I had always been a nervous driver and passenger, but this accident made me even more uneasy in cars. It gave me a sense of how quickly and easily a driver can lose control of a vehicle, especially when driving on snow and ice. When I ride in a car in winter weather, I am constantly aware of the contact between the tires and the surface of the road, and the presence of ice and snow disrupting that contact. I monitor my internal sense of the car’s traction obsessively and feel constantly as though I am just on the edge of danger. I notice every unexpected motion, no matter how small, and each one disrupts my breathing and heartbeat. I find there to be nothing fun or empowering about riding in a car like this. Usually when I finally arrive at my destination after a trip through ice and snow, I am exhausted from the stress of riding and feeling so unsafe. 

I still have a valid driver’s license, but I haven’t driven in years. Although men in heterosexual relationships like mine usually assume the role of driver for the couple, my wife, Molly, always drives us. I can think of only a handful of times when I have driven the two of us anywhere. Neil’s article makes it clear that this is one more way in which I seem to deviate from conventional norms of masculinity. Society often reminds my wife and me that our driving arrangement is unexpected. For example, new acquaintances often mistakenly assume that I, the man, am the driver in our relationship. 

Throughout my life, many people around me have centered cars, trucks, and other motor vehicles in their socializing. I find it impossible to behave in recognizably masculine ways in response to stimuli from automobiles. For example, on many occasions, I’ve seen men performatively rev their engines for one another: the owner of the car doing the revving, and the others providing approval for all the noise. They say things like “Listen to her purr” that express their apparent delight at being bombarded with the sounds of a combustion engine. I usually wince, shut my eyes, clench my jaw, and brace myself for the sonic pain. I know what conventional ideas about masculinity suggest I should do in these moments, but my hypersensitivity and trauma from cars impacts my sensory experience of automobiles. I do not relish their sounds like the purr of a cat, I recoil at the noise. In these moments, I find it hard to conform to the version of masculinity Neil celebrates. Other men’s nervous systems allow them to nod approvingly at the roar of an eight cylinder engine several feet from them. The best I can do is hunker down mentally and physically while I wait for the sonic assault to pass. 

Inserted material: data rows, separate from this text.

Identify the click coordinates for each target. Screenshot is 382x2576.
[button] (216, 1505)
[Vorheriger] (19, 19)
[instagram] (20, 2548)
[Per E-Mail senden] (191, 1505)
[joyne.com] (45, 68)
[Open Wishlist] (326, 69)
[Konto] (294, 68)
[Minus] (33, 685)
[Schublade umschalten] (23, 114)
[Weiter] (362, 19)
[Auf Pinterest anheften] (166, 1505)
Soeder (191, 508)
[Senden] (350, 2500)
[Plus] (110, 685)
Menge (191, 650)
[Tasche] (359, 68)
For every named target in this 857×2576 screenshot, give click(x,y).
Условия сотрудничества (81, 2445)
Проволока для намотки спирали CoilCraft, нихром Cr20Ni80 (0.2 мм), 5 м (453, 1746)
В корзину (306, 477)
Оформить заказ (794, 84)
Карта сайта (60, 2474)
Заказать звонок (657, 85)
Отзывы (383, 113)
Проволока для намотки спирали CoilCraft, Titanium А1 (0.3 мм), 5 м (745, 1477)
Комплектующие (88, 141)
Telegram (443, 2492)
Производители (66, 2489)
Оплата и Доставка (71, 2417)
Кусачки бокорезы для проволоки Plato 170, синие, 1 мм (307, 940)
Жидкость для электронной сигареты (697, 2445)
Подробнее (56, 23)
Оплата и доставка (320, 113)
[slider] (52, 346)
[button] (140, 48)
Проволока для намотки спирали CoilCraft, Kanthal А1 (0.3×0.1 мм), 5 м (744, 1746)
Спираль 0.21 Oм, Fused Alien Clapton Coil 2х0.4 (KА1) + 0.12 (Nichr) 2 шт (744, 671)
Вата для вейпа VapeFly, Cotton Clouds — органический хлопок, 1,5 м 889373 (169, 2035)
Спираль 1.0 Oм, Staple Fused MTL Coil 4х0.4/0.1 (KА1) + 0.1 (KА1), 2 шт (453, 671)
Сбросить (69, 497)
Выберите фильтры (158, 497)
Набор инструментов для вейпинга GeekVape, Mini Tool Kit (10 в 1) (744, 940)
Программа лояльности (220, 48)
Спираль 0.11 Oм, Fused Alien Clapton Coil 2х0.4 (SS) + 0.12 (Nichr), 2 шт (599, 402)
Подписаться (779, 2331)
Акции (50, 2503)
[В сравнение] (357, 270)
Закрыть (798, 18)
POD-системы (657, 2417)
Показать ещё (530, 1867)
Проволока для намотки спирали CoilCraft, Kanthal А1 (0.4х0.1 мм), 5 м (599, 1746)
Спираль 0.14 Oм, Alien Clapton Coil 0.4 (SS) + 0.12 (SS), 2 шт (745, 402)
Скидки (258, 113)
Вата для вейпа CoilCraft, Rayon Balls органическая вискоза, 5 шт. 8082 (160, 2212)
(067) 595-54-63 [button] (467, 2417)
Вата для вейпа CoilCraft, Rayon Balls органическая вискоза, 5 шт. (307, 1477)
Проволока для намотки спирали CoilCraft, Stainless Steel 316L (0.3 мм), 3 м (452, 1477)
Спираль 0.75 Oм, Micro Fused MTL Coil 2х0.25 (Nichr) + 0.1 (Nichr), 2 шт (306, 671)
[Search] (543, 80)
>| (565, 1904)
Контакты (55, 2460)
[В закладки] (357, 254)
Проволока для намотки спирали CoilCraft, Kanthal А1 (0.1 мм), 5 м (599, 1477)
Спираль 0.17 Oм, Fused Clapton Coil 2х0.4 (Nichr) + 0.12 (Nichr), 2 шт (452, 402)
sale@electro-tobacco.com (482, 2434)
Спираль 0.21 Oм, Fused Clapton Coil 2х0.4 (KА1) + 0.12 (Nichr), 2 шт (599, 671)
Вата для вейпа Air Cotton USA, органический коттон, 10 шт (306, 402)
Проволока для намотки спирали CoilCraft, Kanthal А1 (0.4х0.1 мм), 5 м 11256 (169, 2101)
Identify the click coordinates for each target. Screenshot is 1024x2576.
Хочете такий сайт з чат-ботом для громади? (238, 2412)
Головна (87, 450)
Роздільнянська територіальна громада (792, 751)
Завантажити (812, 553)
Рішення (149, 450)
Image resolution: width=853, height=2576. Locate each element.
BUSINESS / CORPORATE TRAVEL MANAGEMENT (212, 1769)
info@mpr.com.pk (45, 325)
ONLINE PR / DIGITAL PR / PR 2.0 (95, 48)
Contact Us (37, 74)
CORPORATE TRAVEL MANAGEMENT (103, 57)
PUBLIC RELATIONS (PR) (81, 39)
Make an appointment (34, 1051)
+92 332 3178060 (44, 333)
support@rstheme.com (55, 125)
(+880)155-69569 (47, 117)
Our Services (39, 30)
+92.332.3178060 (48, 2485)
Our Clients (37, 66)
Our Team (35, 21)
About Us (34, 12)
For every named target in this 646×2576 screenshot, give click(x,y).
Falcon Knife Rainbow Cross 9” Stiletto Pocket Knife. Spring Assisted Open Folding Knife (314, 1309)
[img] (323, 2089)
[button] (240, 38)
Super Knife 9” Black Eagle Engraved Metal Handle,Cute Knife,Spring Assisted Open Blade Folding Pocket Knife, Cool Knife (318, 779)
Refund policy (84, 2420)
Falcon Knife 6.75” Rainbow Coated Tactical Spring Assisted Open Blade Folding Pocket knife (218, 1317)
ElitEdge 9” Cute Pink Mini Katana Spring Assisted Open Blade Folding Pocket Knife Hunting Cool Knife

These are just a few example memories from decades of experiences with cars, many of them traumatic. Cars are just one of the many aspects of my life in which I’ve experienced my masculinity as itchy and ill-fitting. Although there are many experiences that suggest this big itchy sweater doesn’t seem to suit me very well, I’m not aware of a better alternative, and, so, I wear it anyway, at least for the time being.  

This awareness makes me skeptical of David Bell’s suggestion that autistic transgender children are not capable of making informed decisions about their gender identities. Autistic people experiencing cis-heteronormativity as uncomfortable and choosing not to comply does not seem like cause for concern to me. It seems like a cause for celebration.